Selected extract:

Indian filmmaker, theatre personality

Talakadu Srinivasaiah Nagabharana (born 23 January 1953), commonly known as T. S. Nagabharana, is an Indian film director, in the Kannada film industry and a pioneer of parallel cinema. He is one of the few film directors to have straddled the mainstream and parallel cinema worlds.

==Early life==

T S Nagabharana was born on 23 January 1953 at Talakadu, Mysuru district, Karnataka. He completed his education at a corporation school in Chamarajpet. He has been an administrator for several theater repertories, especially Rangayana, Mysore and Benaka Theatre Group, Bengaluru. He has produced and directed number of serials and other programs for Doordarshan and other channels.

His movie Mysore Mallige was an inspiration for 1942: A Love Story. The core plot of Chigurida Kanasu was an inspiration for Swades. The movie Nagamandala was an inspiration for Paheli. The core plot of Kallarali Hoovagi was an inspiration for the storyline of Bajrangi Bhaijaan.

He has been the recipient of international, national, state and other awards for 20 of his 34 Kannada movies in the last 40 years. He was nominated as the chairman of Karnataka Chalanachitra Academy (KCA), Bangalore [Government of Karnataka] (State Film Academy). Currently he is the Chairman of Kannada Development Authority of Govt of Karnataka.

==Filmography==
He directed and acted in plays like Sangya Balya, Kathale Belaku, Shakarana Sarotu, Jokumaraswamy, Oedipus, Sattavara Neralu, Krishna Parijata, Tingara Buddanna, Mundena Sakhi Mundena, Hayavadana, Neegikonda Samsa, Baka and Blood Wedding.

He received a gold medal from the Government of India for his achievement in theater. He is the founder of a theater organisation called Benaka. He also started Shruthalaya, an organisation for organising, writing, composing, camera work, lighting, art, acting, editing and directing.

Aim of the task:
Copy the profile of T. S. Nagabharana starting at "He received a" and ending at "editing and directing.", changing each "organisation" to "organization".

Stored records:
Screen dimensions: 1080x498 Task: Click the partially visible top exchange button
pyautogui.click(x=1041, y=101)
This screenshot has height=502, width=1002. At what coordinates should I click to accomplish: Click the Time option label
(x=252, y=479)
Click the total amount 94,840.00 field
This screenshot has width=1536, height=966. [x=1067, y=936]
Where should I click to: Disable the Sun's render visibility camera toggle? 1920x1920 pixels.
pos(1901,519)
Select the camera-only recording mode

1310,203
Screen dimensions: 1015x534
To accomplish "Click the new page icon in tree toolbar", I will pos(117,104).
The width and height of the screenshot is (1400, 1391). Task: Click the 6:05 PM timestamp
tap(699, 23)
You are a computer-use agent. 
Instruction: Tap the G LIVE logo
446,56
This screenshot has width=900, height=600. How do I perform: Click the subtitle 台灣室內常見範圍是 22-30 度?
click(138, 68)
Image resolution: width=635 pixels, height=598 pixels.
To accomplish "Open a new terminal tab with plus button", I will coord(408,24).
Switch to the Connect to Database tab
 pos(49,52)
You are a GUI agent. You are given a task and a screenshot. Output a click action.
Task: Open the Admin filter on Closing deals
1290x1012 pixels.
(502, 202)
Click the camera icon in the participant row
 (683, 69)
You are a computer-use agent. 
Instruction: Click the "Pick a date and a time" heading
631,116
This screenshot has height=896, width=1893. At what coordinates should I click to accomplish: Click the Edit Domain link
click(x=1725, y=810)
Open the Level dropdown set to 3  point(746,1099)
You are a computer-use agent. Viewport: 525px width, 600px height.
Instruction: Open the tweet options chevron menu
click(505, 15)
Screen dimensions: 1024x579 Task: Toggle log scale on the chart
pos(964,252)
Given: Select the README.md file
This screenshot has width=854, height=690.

Result of this task:
He received a gold medal from the Government of India for his achievement in theater. He is the founder of a theater organization called Benaka. He also started Shruthalaya, an organization for organising, writing, composing, camera work, lighting, art, acting, editing and directing.